Vincent Rocour | La Libre | 15-09-2005

 

Alors qu’un livre sur la psychanalyse suscite la polémique, Rudy Demotte s’apprête à sortir la santé mentale de l’ombre. Il va ainsi reconnaître la psychothérapie. Et réglementer sa pratique «pour garantir la qualité».

Pure coïncidence. Alors que la parution de l’ouvrage collectif «Le Livre noir de la psychanalyse» suscite une vive polémique, le cabinet du ministre de la Santé publique, Rudy Demotte (PS), met la dernière main à un projet de loi visant à réglementer l’exercice des professions de santé mentale. Le texte, qui a été rédigé avec la collaboration du député Yvan Mayeur (PS) et de la sénatrice Annemie Van de Casteele (VLD) a fait l’objet de nombreuses consultations. Il pourrait être soumis à l’ensemble du gouvernement au cours du mois d’octobre.

 

L’objectif est double. Il s’agit d’abord de sortir la santé mentale de l’ombre dans laquelle elle a été confinée. Jusqu’à présent, en effet, les professionnels de ce secteur particulier de la santé -secteur en pleine croissance- ne sont pas clairement reconnus comme des praticiens de l’art de guérir.
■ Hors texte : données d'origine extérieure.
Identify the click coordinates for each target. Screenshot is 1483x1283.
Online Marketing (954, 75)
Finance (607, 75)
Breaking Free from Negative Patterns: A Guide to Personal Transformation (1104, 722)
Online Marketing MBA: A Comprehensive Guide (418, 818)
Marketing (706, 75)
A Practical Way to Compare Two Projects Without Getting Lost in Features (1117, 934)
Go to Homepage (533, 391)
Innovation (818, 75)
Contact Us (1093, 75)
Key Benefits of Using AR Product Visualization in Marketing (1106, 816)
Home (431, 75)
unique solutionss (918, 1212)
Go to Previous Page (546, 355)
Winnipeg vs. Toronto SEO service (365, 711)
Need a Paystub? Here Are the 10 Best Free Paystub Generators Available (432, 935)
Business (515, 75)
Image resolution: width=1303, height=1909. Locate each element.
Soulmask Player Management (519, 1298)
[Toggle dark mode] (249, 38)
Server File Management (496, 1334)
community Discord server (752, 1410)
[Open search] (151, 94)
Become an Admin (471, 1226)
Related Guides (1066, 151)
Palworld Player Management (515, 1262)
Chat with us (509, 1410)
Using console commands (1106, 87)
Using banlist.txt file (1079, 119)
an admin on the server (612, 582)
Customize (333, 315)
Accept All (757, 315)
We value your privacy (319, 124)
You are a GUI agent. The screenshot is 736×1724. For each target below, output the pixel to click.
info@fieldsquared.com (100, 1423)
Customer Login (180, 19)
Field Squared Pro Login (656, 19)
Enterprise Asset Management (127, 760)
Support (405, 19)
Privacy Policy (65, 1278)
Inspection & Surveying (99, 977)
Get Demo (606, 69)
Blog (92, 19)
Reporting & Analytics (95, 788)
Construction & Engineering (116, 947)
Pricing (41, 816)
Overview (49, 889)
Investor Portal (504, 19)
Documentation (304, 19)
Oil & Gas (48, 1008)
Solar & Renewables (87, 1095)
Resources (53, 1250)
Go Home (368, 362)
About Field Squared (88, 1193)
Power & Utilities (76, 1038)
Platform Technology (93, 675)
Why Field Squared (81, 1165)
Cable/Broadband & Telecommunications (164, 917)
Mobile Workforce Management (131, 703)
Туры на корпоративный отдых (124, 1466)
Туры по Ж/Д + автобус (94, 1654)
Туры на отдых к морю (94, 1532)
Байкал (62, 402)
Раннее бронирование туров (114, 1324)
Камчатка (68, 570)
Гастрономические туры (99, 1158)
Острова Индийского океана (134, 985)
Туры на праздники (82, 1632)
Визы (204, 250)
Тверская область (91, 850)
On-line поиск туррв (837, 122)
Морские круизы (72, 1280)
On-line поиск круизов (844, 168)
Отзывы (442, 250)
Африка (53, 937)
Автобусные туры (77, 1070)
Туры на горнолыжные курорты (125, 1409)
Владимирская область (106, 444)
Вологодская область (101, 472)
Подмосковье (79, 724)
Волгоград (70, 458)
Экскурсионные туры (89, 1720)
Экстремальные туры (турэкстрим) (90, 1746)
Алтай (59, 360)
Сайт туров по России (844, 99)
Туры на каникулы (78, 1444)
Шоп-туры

Pour les psychiatres et les psychologues, cela n’a jamais posé trop de problème: leur diplôme -de médecine pour les uns, de psychologue pour les autres- tenait lieu de reconnaissance. En revanche, pour les psychothérapeutes (psychanalystes, comportementalistes, etc.), le flou est de mise: pas de diplôme reconnu, pas de titre protégé, grande diversité des courants. La psychothérapie, il est vrai, ne se laisse pas enfermer dans des catégories rigides et a suscité -et peut susciter encore- des réticences auprès des tenants de la médecine classique. Elle a pourtant pris une place importante dans la société.

 

Le deuxième objectif poursuivi par Rudy Demotte, et ceci est la conséquence de cela, est de réglementer l’exercice de la santé mentale. Comme il n’y a pas de diplôme reconnu de psychothérapeute, il n’y a pas non plus de règles d’accès. Tout le monde -n’importe qui, diront certains- peut se prétendre psychothérapeute.

 

«Il faut séparer le bon grain de l’ivraie, en écartant les charlatans, argumente Rudy Demotte, pour assurer aux citoyens une qualité de soins qui ne peut être garantie aujourd’hui.»

 

Accès réglementé

 

Concrètement, trois catégories de professions de la santé mentale seront reconnues pour la pratique autonome: les professions médicales (psychiatres, neuropsychiatres ou pédopsychiatres), les professions de psychologie clinique (psychologues cliniques ou sexologues) et les professions de psychothérapie (psychanalystes, comportementalistes, etc.).

 

La reconnaissance des praticiens appartenant aux deux premières catégories va de soi: leur diplôme suffit. C’est pour être reconnu psychothérapeute que des critères sont établis. Le praticien devra ainsi être titulaire d’un diplôme universitaire ou d’un diplôme donnant lieu à une reconnaissance comme assistant de santé mentale (logopèdes, assistants sociaux, etc.). Il devra, en outre, avoir suivi une formation organisée par une association reconnue et avoir été jugé apte à l’exercice de la psychothérapie par une organisation professionnelle – «laquelle s’assure de l’accomplissement d’une psychothérapie personnelle à visée didactique».

 

Les personnes qui ne répondent pas à ces conditions ne pourraient ni exercer une profession de la santé mentale ni faire usage d’un titre quelconque. Le texte précise toutefois que les autres professionnels de l’art de guérir -un médecin généraliste, par exemple- ne serait pas exclu du champ de la santé mentale: ils pourront continuer à prescrire des antidépresseurs.

 

Un «Conseil supérieur des pratiques relatives à la santé mentale» serait, par ailleurs, institué. Il aurait pour mission d’éclairer le ministre dans l’élaboration de sa politique, de rédiger des règles générales de déontologie et de gérer les demandes ou les retraits d’agrément.